• Textausschnitt:
# kde 3.1 beta emergen

## gerry

hi

hab grade kde 3.0.3 drauf und möchte die 3.1 beta emergen.

emerge --update kde --pretend listet aber nur die 3.0.3.

die 3.1 beta ist bereits in meinem portage verzeichnis aufgeführt (genau wie die 2.2.2, 3.0 und 3.0.1), nur am installieren happert's.

----------

## sesc

Ob sich das lohnt? Es wird nicht mehr lange bis zu den endgültigen Paketen dauern... und morgen kommt wohl schon die beta2  :Wink: 

aber solange guck Dir einfach mal die Datei /usr/portage/profiles/package.mask

an (Kommentiere mit Raute z.B. die KDE 3.1 Zeilen aus)

tschöö

Sebastian

----------

## KiLLaCaT

 *sesc wrote:*   

> Ob sich das lohnt? Es wird nicht mehr lange bis zu den endgültigen Paketen dauern... und morgen kommt wohl schon die beta2 
> 
> 

 

du optimist...

jax

----------

## sesc

 *KiLLaCaT wrote:*   

>  *sesc wrote:*   Ob sich das lohnt? Es wird nicht mehr lange bis zu den endgültigen Paketen dauern... und morgen kommt wohl schon die beta2 
> 
>  
> 
> du optimist...
> ...

 

... ja, Schande über mich, ich vertraute auf meine bruchstückhaften Erinnerungen an Releasepläne. Da kann ja nichts bei 'rumkommen  :Confused: 

Okay, also bis in einer Woche dann (vielleicht):

http://developer.kde.org/development-versions/kde-3.1-release-plan.html

so long

   Sebastian

----------

## KiLLaCaT

in 2 wochen vielleicht...

what jemand vielleicht den relase plan von mandrake?

MfG

jax

----------

## shakti

ich finde kde 3.1 beta1 ziehmlich unstabil...3 oder 4 systehmabstuerze taeglich....keramic ist cool....

----------

## KiLLaCaT

ich weis, dass betas immer total unstabil sind(kenn das von mandrake)

also werd ich mal das kde3.1beta emergen, bevor ich gentoo1.4 neu draufspiel.

des problem is das ich immer soviel zum downloaden weis.  :Rolling Eyes: 

----------

## Lofwyr

Ich hab 3.1b seit ungefähr einer Woche laufen. Bis jetzt keine Probleme.

Kein einiger Absturz, bis auf ein paar Programme, aber die Problem hatte ich auch mit  3.0.3

Ich bin sehr zufrieden. Ich benutz jetzt sogar fast immer Konqueror, was ich sonst nie gemacht habe (Mozilla User).

Gruß

Lofwyr

----------

• Aufgeführte Einträge:
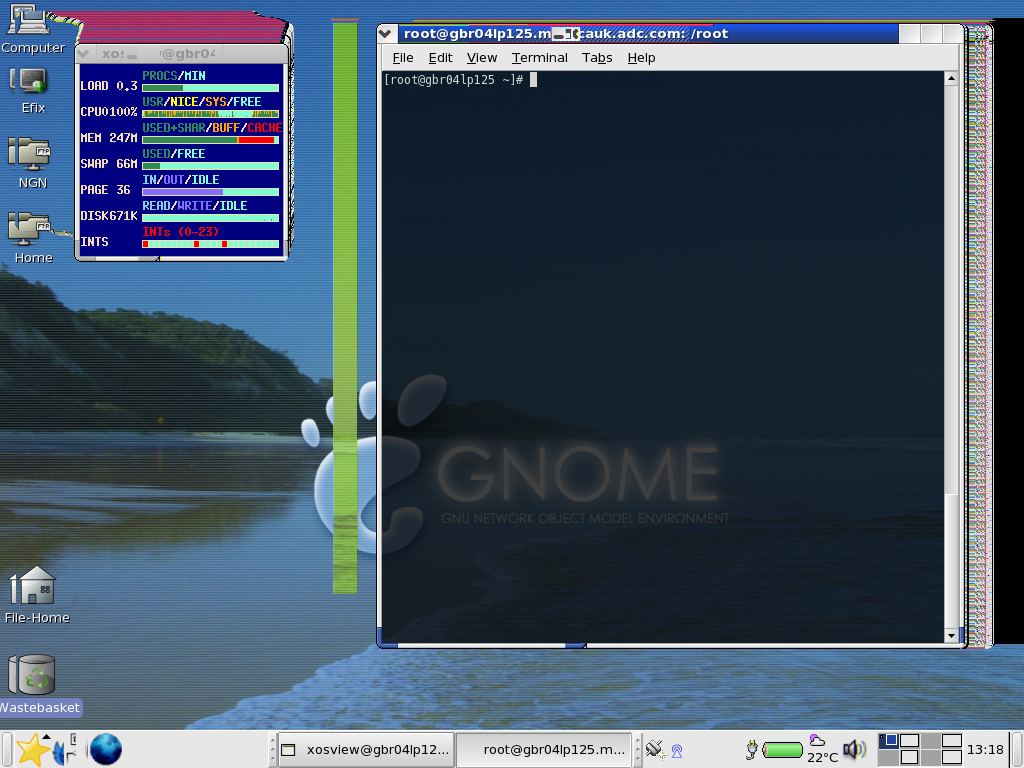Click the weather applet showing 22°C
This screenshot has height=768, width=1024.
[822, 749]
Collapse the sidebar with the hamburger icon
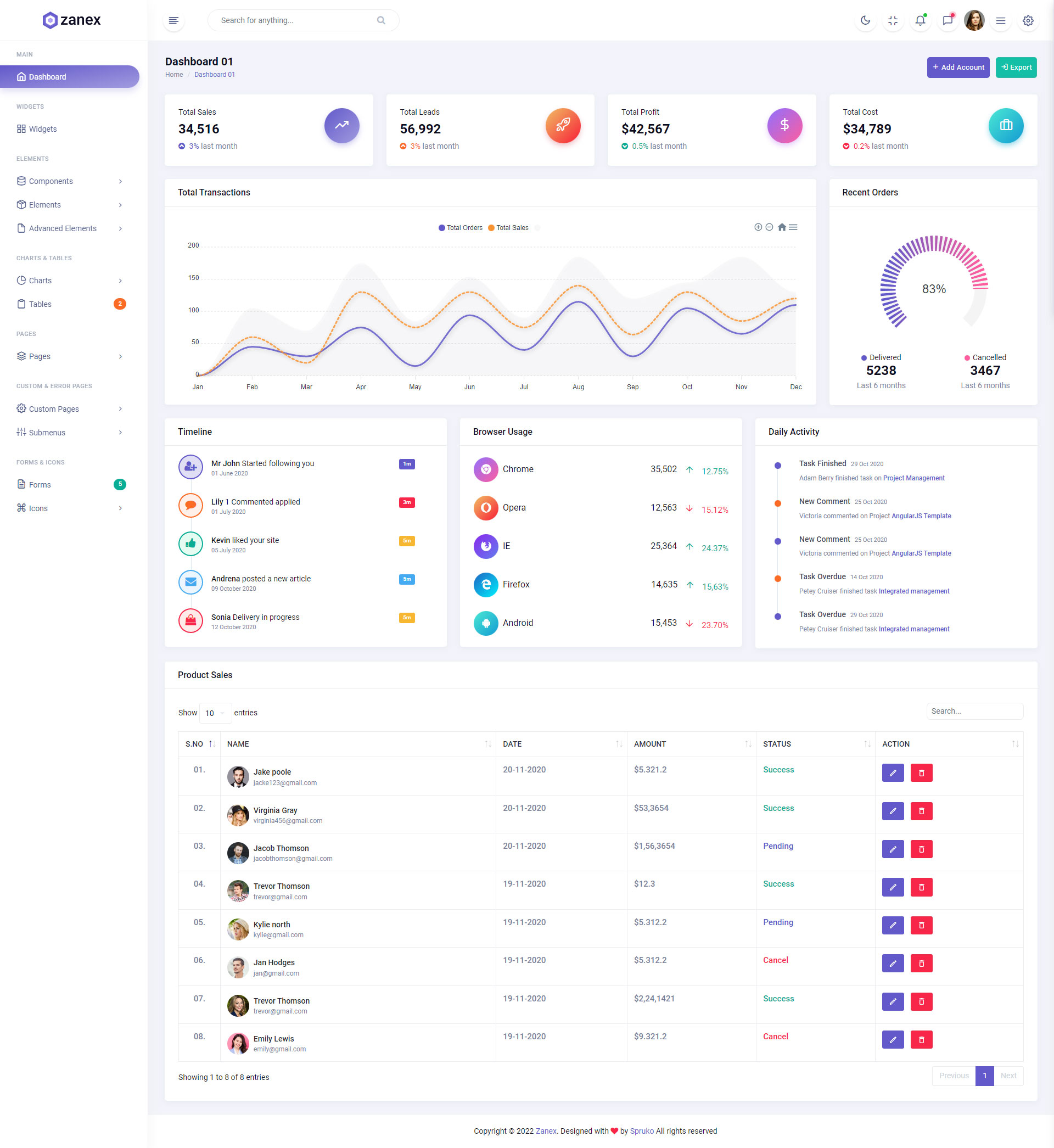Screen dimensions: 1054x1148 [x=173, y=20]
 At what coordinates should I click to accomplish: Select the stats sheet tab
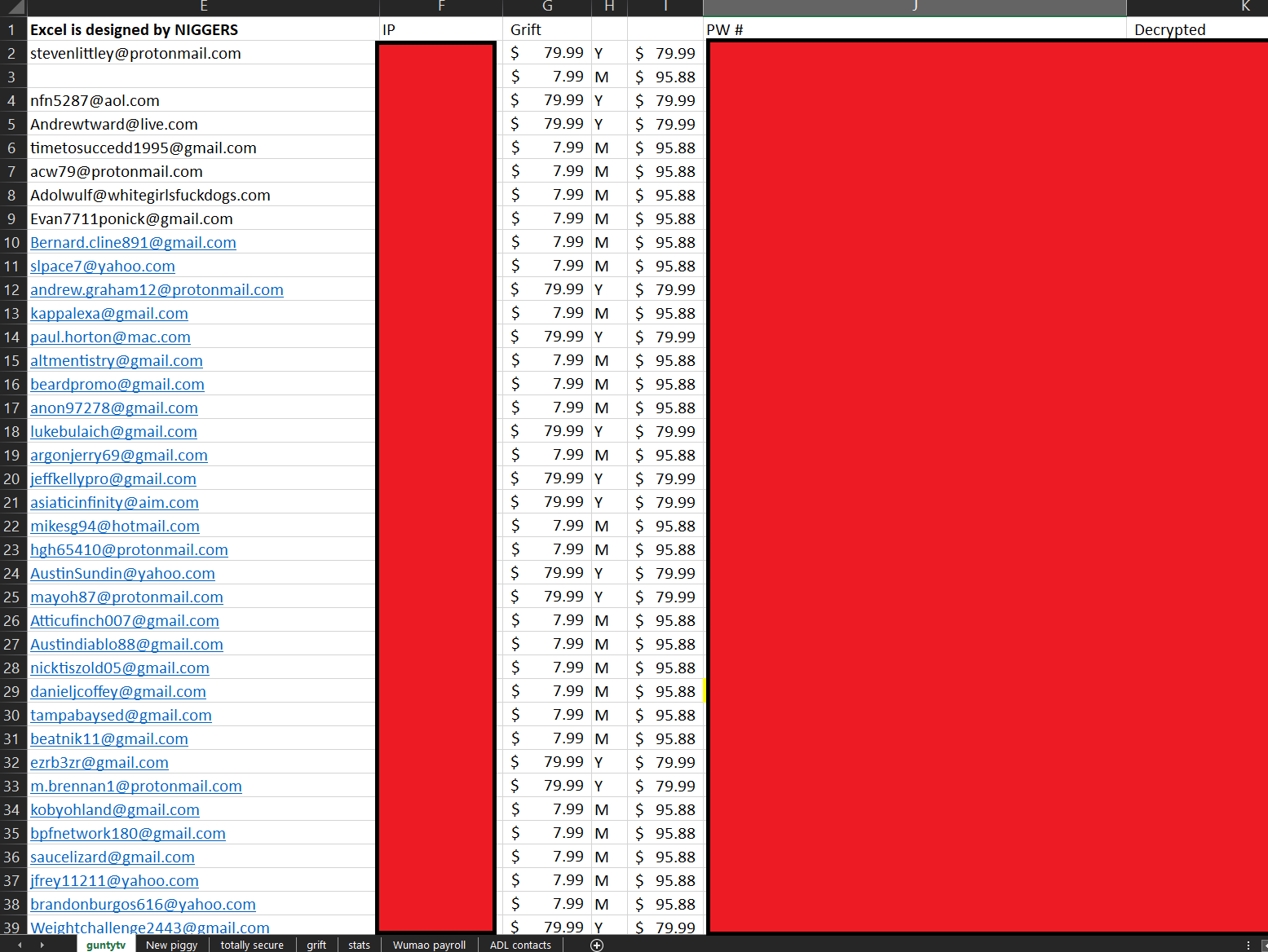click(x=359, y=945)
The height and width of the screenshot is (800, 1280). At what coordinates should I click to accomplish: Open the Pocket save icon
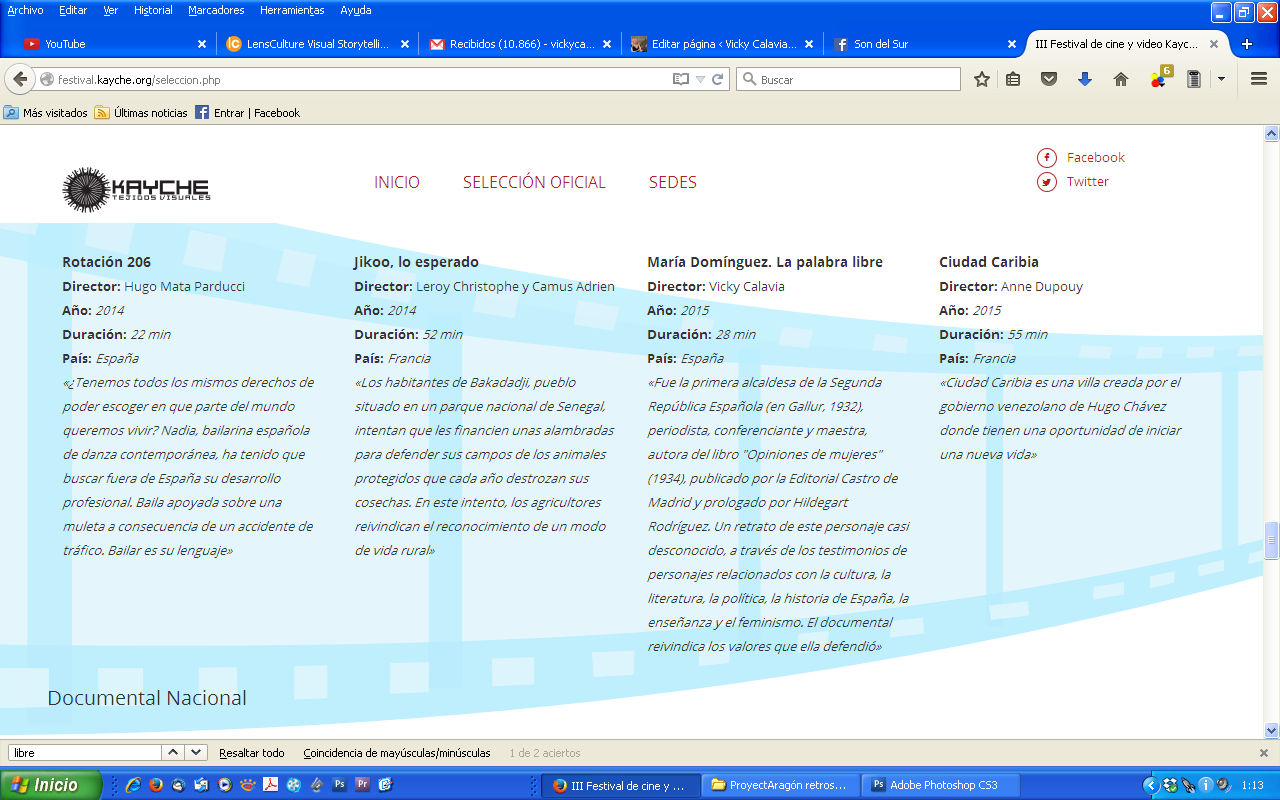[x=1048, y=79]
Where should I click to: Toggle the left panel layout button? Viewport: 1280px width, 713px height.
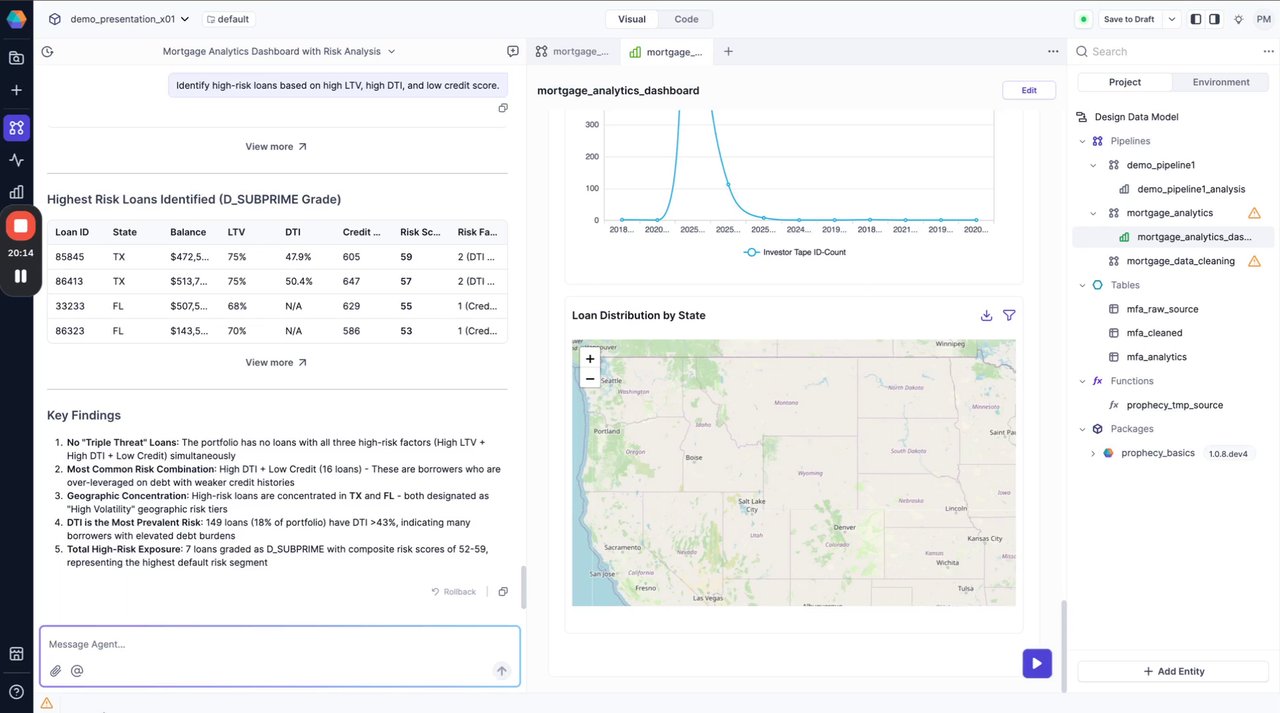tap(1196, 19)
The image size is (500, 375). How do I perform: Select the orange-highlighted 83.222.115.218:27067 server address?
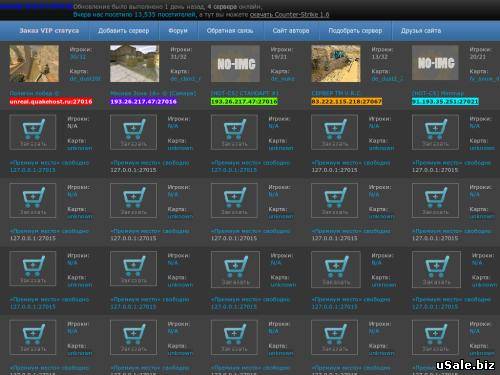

• Aufgabenstellung:
[A] Welche Datei soll man sich laut sesc im Textausschnitt ansehen, um die KDE-3.1-Beta zu installieren?
[B] Zitiere aus dem Textausschnitt die Stelle von „Okay, also bis“ bis einschließlich „2 wochen vielleicht...“.
Das Material stammt aus einer anderen Quelle.

• Ergebnisse je Aufgabe:
[A] Die Datei /usr/portage/profiles/package.mask.

[B]
Okay, also bis in einer Woche dann (vielleicht):

http://developer.kde.org/development-versions/kde-3.1-release-plan.html

so long

   Sebastian

----------

## KiLLaCaT

in 2 wochen vielleicht...